(Data records)
*** Block opens ***

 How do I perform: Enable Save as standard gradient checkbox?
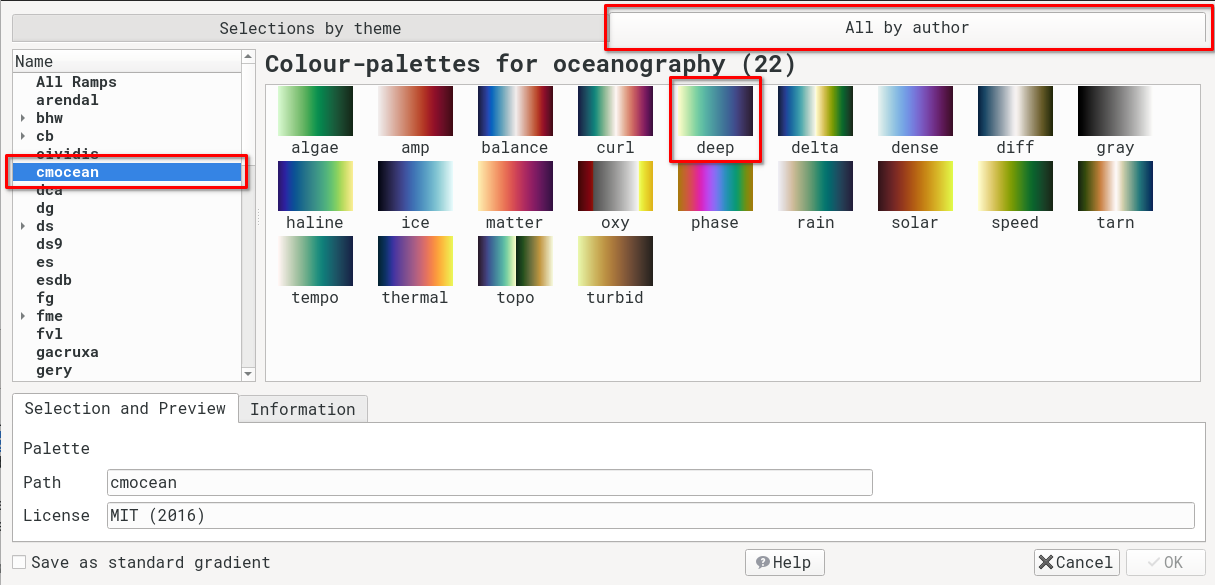coord(19,562)
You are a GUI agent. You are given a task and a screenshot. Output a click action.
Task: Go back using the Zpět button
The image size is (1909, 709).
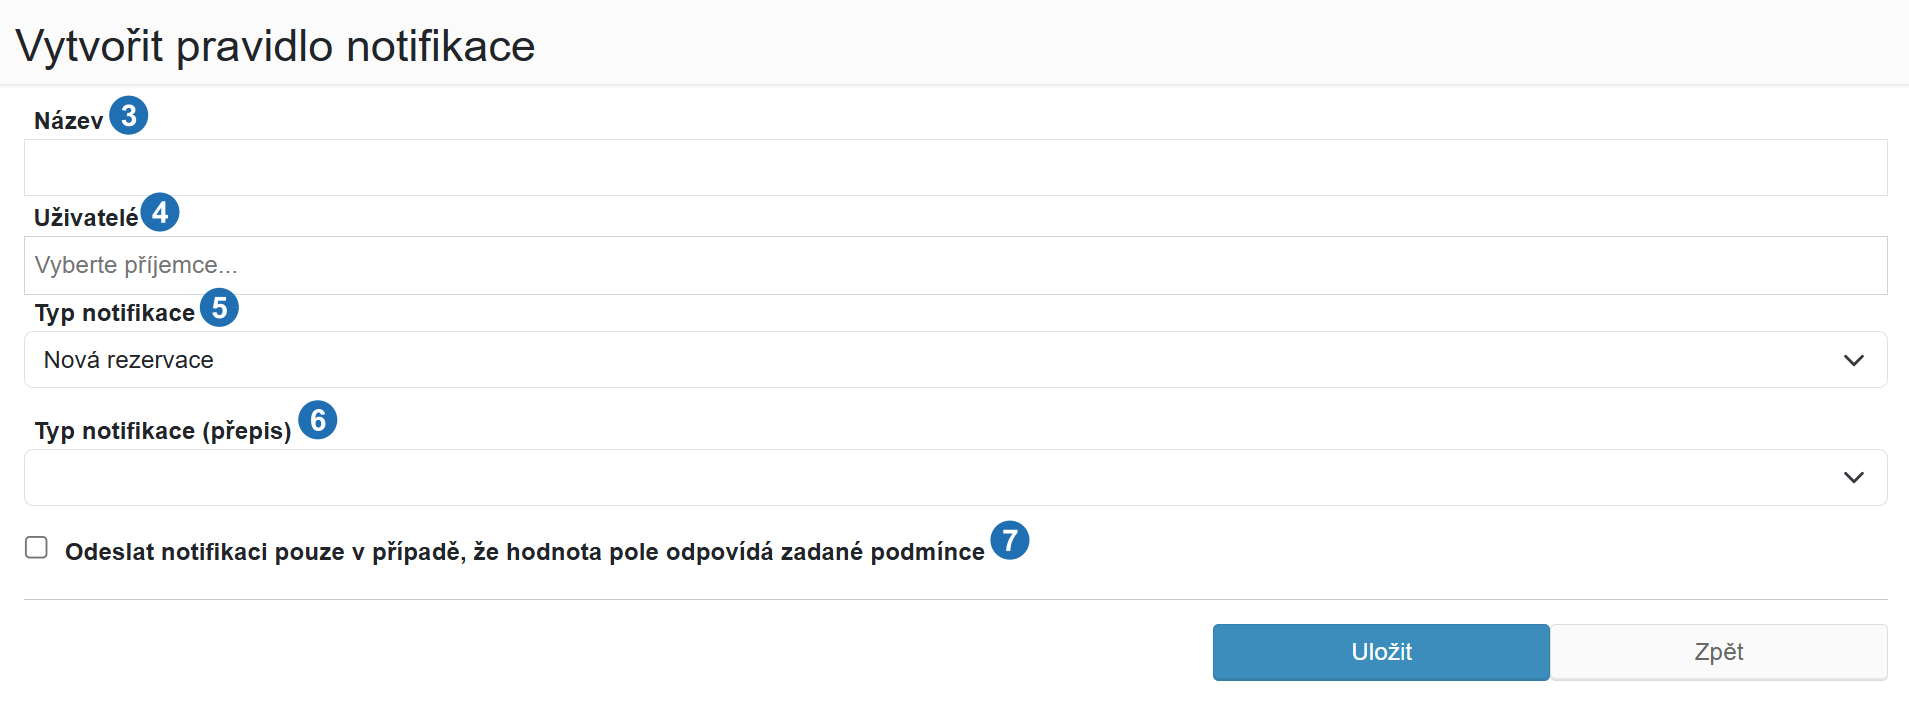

*** Block closes ***

Transcribe the records above verbatim. Do not carry over any picture.

RESPONSE BELOW:
 How do I perform: Enable Save as standard gradient checkbox?
coord(19,562)
You are a GUI agent. You are given a task and a screenshot. Output a click action.
Task: Go back using the Zpět button
The image size is (1909, 709).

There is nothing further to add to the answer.